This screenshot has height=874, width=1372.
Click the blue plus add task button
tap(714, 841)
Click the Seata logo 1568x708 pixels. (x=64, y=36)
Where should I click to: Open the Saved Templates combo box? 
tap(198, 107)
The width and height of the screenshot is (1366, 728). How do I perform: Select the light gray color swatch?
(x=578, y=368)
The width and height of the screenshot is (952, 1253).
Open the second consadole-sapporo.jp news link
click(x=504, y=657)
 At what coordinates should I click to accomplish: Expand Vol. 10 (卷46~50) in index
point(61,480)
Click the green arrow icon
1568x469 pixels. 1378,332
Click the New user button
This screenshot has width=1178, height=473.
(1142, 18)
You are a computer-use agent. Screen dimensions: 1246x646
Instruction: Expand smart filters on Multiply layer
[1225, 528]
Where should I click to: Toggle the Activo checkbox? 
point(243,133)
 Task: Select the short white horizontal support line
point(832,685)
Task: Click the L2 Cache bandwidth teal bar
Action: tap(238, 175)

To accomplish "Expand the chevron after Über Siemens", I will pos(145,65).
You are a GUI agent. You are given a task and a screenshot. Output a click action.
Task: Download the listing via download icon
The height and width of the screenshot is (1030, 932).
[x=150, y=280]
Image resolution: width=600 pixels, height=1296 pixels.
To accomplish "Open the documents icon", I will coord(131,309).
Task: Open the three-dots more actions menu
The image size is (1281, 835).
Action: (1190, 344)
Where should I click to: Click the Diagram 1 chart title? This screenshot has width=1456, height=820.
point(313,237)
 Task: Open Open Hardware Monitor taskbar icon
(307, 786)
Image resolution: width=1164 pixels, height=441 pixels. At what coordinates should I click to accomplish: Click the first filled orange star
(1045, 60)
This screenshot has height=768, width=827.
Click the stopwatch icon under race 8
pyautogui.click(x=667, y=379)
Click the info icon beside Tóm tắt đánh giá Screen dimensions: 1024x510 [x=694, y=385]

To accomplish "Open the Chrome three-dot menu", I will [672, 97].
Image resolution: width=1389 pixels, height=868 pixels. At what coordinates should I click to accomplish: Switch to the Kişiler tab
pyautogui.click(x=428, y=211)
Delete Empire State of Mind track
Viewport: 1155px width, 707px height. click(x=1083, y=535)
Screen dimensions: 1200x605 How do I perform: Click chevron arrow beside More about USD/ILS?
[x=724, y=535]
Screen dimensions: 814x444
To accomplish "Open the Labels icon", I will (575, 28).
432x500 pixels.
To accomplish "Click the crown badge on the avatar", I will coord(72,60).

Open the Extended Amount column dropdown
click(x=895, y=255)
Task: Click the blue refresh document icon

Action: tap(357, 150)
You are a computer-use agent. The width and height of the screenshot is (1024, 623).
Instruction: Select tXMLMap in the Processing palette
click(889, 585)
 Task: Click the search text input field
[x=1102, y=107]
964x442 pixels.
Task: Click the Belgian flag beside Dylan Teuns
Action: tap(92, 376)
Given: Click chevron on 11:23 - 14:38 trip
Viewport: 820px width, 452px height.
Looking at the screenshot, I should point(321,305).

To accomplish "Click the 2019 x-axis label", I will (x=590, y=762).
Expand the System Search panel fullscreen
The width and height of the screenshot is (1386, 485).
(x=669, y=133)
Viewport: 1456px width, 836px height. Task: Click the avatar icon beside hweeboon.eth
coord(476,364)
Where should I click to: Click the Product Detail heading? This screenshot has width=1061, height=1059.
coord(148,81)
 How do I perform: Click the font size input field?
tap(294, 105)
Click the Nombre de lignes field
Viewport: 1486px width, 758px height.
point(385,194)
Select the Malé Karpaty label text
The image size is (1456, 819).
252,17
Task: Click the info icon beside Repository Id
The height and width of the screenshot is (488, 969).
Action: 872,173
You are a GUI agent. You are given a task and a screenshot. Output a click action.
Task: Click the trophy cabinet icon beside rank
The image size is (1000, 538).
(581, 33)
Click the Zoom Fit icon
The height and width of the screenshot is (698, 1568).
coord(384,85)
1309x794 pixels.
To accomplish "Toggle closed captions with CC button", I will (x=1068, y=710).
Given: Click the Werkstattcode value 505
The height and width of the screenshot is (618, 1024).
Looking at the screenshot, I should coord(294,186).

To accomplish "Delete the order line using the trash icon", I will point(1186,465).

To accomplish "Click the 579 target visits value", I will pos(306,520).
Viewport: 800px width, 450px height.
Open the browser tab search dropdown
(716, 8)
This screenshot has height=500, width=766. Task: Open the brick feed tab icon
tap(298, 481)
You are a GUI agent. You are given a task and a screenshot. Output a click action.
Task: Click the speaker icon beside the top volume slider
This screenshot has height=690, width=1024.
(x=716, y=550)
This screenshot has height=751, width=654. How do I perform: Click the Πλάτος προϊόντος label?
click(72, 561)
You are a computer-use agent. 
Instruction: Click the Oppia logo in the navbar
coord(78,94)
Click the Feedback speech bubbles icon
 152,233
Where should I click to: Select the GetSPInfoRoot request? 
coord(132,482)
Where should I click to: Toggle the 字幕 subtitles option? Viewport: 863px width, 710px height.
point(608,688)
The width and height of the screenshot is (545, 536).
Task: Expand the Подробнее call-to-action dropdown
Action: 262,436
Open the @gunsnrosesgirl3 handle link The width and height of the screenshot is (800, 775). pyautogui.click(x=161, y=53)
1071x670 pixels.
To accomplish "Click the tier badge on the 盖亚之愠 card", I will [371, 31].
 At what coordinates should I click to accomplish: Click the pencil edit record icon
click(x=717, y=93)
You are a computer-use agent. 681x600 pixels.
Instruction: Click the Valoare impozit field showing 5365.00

★ ★ ★

> _WHAT IS NEEDED_
Reproduce every one of the records above word for word, keeping each line as it appears.

> _FINAL RESULT_
This screenshot has height=874, width=1372.
Click the blue plus add task button
tap(714, 841)
Click the Seata logo 1568x708 pixels. (x=64, y=36)
Where should I click to: Open the Saved Templates combo box? 
tap(198, 107)
The width and height of the screenshot is (1366, 728). How do I perform: Select the light gray color swatch?
(x=578, y=368)
The width and height of the screenshot is (952, 1253).
Open the second consadole-sapporo.jp news link
click(x=504, y=657)
 At what coordinates should I click to accomplish: Expand Vol. 10 (卷46~50) in index
point(61,480)
Click the green arrow icon
1568x469 pixels. 1378,332
Click the New user button
This screenshot has width=1178, height=473.
(1142, 18)
You are a computer-use agent. Screen dimensions: 1246x646
Instruction: Expand smart filters on Multiply layer
[1225, 528]
Where should I click to: Toggle the Activo checkbox? 
point(243,133)
 Task: Select the short white horizontal support line
point(832,685)
Task: Click the L2 Cache bandwidth teal bar
Action: tap(238, 175)

To accomplish "Expand the chevron after Über Siemens", I will pos(145,65).
You are a GUI agent. You are given a task and a screenshot. Output a click action.
Task: Download the listing via download icon
The height and width of the screenshot is (1030, 932).
[x=150, y=280]
Image resolution: width=600 pixels, height=1296 pixels.
To accomplish "Open the documents icon", I will coord(131,309).
Task: Open the three-dots more actions menu
The image size is (1281, 835).
Action: (1190, 344)
Where should I click to: Click the Diagram 1 chart title? This screenshot has width=1456, height=820.
point(313,237)
 Task: Open Open Hardware Monitor taskbar icon
(307, 786)
Image resolution: width=1164 pixels, height=441 pixels. At what coordinates should I click to accomplish: Click the first filled orange star
(1045, 60)
This screenshot has height=768, width=827.
Click the stopwatch icon under race 8
pyautogui.click(x=667, y=379)
Click the info icon beside Tóm tắt đánh giá Screen dimensions: 1024x510 [x=694, y=385]

To accomplish "Open the Chrome three-dot menu", I will [672, 97].
Image resolution: width=1389 pixels, height=868 pixels. At what coordinates should I click to accomplish: Switch to the Kişiler tab
pyautogui.click(x=428, y=211)
Delete Empire State of Mind track
Viewport: 1155px width, 707px height. click(x=1083, y=535)
Screen dimensions: 1200x605 How do I perform: Click chevron arrow beside More about USD/ILS?
[x=724, y=535]
Screen dimensions: 814x444
To accomplish "Open the Labels icon", I will (575, 28).
432x500 pixels.
To accomplish "Click the crown badge on the avatar", I will coord(72,60).

Open the Extended Amount column dropdown
click(x=895, y=255)
Task: Click the blue refresh document icon

Action: tap(357, 150)
You are a computer-use agent. The width and height of the screenshot is (1024, 623).
Instruction: Select tXMLMap in the Processing palette
click(889, 585)
 Task: Click the search text input field
[x=1102, y=107]
964x442 pixels.
Task: Click the Belgian flag beside Dylan Teuns
Action: tap(92, 376)
Given: Click chevron on 11:23 - 14:38 trip
Viewport: 820px width, 452px height.
Looking at the screenshot, I should point(321,305).

To accomplish "Click the 2019 x-axis label", I will (x=590, y=762).
Expand the System Search panel fullscreen
The width and height of the screenshot is (1386, 485).
(x=669, y=133)
Viewport: 1456px width, 836px height. Task: Click the avatar icon beside hweeboon.eth
coord(476,364)
Where should I click to: Click the Product Detail heading? This screenshot has width=1061, height=1059.
coord(148,81)
 How do I perform: Click the font size input field?
tap(294, 105)
Click the Nombre de lignes field
Viewport: 1486px width, 758px height.
point(385,194)
Select the Malé Karpaty label text
The image size is (1456, 819).
252,17
Task: Click the info icon beside Repository Id
The height and width of the screenshot is (488, 969).
Action: 872,173
You are a GUI agent. You are given a task and a screenshot. Output a click action.
Task: Click the trophy cabinet icon beside rank
The image size is (1000, 538).
(581, 33)
Click the Zoom Fit icon
The height and width of the screenshot is (698, 1568).
coord(384,85)
1309x794 pixels.
To accomplish "Toggle closed captions with CC button", I will (x=1068, y=710).
Given: Click the Werkstattcode value 505
The height and width of the screenshot is (618, 1024).
Looking at the screenshot, I should coord(294,186).

To accomplish "Delete the order line using the trash icon", I will point(1186,465).

To accomplish "Click the 579 target visits value", I will pos(306,520).
Viewport: 800px width, 450px height.
Open the browser tab search dropdown
(716, 8)
This screenshot has height=500, width=766. Task: Open the brick feed tab icon
tap(298, 481)
You are a GUI agent. You are given a task and a screenshot. Output a click action.
Task: Click the speaker icon beside the top volume slider
This screenshot has height=690, width=1024.
(x=716, y=550)
This screenshot has height=751, width=654. How do I perform: Click the Πλάτος προϊόντος label?
click(72, 561)
You are a computer-use agent. 
Instruction: Click the Oppia logo in the navbar
coord(78,94)
Click the Feedback speech bubbles icon
 152,233
Where should I click to: Select the GetSPInfoRoot request? 
coord(132,482)
Where should I click to: Toggle the 字幕 subtitles option? Viewport: 863px width, 710px height.
point(608,688)
The width and height of the screenshot is (545, 536).
Task: Expand the Подробнее call-to-action dropdown
Action: 262,436
Open the @gunsnrosesgirl3 handle link The width and height of the screenshot is (800, 775). pyautogui.click(x=161, y=53)
1071x670 pixels.
To accomplish "Click the tier badge on the 盖亚之愠 card", I will [371, 31].
 At what coordinates should I click to accomplish: Click the pencil edit record icon
click(x=717, y=93)
You are a computer-use agent. 681x600 pixels.
Instruction: Click the Valoare impozit field showing 5365.00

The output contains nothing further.